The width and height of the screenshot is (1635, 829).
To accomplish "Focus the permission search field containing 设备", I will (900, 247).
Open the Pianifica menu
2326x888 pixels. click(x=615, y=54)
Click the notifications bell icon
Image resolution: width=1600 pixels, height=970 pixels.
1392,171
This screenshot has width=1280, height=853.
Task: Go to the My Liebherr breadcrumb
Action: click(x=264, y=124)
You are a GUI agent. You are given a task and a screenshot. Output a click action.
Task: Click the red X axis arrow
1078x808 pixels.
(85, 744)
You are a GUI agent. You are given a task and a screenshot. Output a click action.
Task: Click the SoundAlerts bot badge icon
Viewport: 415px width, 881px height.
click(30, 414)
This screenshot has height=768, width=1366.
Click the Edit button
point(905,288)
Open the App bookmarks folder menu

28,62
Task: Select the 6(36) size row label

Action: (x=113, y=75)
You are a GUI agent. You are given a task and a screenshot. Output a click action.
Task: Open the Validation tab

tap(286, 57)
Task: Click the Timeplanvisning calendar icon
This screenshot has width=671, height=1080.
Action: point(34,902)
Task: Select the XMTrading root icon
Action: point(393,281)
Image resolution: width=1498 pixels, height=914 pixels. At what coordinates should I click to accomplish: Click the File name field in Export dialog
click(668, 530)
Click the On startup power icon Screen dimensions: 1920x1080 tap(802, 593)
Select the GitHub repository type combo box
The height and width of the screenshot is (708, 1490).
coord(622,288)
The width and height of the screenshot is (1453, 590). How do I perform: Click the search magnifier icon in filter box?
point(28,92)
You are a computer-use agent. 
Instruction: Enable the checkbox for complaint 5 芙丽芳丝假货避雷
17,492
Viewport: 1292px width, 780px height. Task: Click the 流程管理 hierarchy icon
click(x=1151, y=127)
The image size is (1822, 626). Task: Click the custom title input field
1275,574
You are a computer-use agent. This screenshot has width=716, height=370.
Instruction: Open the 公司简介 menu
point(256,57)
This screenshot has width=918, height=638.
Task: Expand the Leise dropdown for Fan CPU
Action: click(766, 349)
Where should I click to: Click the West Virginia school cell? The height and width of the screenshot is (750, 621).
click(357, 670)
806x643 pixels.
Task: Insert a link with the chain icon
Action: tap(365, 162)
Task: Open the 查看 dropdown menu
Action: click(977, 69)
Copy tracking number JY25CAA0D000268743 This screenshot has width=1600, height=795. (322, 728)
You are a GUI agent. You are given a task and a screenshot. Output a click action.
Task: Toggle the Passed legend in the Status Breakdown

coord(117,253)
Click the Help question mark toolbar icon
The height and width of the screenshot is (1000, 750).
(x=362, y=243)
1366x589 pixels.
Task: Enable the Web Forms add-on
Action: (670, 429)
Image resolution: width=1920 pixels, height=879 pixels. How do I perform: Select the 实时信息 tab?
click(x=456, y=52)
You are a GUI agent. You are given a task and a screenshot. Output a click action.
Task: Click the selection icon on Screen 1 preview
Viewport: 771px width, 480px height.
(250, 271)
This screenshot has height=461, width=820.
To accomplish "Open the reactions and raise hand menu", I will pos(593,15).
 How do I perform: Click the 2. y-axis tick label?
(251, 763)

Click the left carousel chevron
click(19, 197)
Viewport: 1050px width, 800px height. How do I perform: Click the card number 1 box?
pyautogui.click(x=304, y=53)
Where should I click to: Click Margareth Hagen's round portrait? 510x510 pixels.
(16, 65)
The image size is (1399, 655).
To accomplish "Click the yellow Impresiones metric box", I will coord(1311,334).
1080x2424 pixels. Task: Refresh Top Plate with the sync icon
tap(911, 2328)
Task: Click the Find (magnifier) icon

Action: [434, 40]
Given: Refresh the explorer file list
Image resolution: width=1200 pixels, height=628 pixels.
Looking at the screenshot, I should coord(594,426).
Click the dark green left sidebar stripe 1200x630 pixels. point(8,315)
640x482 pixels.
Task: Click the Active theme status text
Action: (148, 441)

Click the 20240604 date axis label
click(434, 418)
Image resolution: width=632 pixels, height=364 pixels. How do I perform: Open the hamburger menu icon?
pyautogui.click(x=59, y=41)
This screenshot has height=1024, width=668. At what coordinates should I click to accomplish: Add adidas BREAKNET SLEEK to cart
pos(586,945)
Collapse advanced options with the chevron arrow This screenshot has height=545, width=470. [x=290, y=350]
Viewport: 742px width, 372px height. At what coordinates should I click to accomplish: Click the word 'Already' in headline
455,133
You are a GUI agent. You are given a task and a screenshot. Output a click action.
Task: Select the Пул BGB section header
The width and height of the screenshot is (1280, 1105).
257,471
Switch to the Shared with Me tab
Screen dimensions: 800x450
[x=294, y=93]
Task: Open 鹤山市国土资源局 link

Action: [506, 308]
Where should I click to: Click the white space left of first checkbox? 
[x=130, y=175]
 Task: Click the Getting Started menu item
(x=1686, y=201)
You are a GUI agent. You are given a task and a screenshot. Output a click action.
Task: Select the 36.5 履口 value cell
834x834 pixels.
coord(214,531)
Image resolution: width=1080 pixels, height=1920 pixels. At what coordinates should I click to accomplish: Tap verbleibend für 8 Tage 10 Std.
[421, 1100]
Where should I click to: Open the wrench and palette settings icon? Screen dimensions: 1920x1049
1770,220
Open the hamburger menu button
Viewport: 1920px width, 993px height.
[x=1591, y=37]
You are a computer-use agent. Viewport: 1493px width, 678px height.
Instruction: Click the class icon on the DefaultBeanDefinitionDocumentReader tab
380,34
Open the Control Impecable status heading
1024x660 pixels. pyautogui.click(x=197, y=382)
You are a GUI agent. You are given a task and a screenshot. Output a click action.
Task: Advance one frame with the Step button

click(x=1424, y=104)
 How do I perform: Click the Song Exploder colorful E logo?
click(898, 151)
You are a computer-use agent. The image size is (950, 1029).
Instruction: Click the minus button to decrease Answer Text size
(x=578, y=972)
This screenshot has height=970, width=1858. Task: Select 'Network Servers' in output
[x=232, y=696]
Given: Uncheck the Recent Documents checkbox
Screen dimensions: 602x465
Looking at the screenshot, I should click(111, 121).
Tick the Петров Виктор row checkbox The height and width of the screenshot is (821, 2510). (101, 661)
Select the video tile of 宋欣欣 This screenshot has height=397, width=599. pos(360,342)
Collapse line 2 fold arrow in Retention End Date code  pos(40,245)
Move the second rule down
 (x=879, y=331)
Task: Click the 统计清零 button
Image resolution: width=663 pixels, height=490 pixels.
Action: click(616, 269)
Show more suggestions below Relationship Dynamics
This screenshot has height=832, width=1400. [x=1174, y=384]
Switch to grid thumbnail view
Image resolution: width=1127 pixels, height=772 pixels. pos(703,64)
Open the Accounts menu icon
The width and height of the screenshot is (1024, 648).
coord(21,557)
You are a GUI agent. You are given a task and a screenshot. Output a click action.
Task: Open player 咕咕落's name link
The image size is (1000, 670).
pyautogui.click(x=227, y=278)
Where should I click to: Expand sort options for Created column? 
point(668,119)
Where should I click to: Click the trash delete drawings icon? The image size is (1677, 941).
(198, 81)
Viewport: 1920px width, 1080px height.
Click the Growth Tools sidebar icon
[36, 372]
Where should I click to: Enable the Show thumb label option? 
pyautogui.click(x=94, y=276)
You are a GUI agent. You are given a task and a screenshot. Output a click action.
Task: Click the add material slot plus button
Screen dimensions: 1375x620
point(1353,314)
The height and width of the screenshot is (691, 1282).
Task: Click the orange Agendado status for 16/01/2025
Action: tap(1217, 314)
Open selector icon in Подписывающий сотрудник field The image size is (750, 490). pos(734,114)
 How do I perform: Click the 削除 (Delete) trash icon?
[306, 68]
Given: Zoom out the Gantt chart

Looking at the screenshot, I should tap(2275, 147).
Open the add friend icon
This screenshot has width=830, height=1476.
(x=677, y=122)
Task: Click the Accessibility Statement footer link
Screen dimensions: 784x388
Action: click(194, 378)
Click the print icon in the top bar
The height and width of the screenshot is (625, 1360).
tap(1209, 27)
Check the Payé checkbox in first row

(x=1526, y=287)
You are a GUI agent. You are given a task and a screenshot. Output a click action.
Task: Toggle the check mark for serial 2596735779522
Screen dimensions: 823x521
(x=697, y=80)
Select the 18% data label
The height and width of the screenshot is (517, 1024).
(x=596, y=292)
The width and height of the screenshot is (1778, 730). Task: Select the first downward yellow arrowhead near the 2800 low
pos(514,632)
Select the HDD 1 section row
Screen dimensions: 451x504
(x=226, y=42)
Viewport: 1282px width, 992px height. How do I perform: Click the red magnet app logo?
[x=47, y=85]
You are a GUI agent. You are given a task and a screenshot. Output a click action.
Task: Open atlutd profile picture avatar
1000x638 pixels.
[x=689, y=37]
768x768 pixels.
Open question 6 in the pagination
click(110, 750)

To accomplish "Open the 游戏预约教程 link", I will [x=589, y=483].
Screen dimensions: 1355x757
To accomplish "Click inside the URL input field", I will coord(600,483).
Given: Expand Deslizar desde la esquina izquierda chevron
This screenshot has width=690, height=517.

•••

■ **Work instructions**
Copy from the entries only those lines that hold the word "Collapse".

■ **Answer to this problem**
Collapse advanced options with the chevron arrow This screenshot has height=545, width=470. [x=290, y=350]
Collapse line 2 fold arrow in Retention End Date code  pos(40,245)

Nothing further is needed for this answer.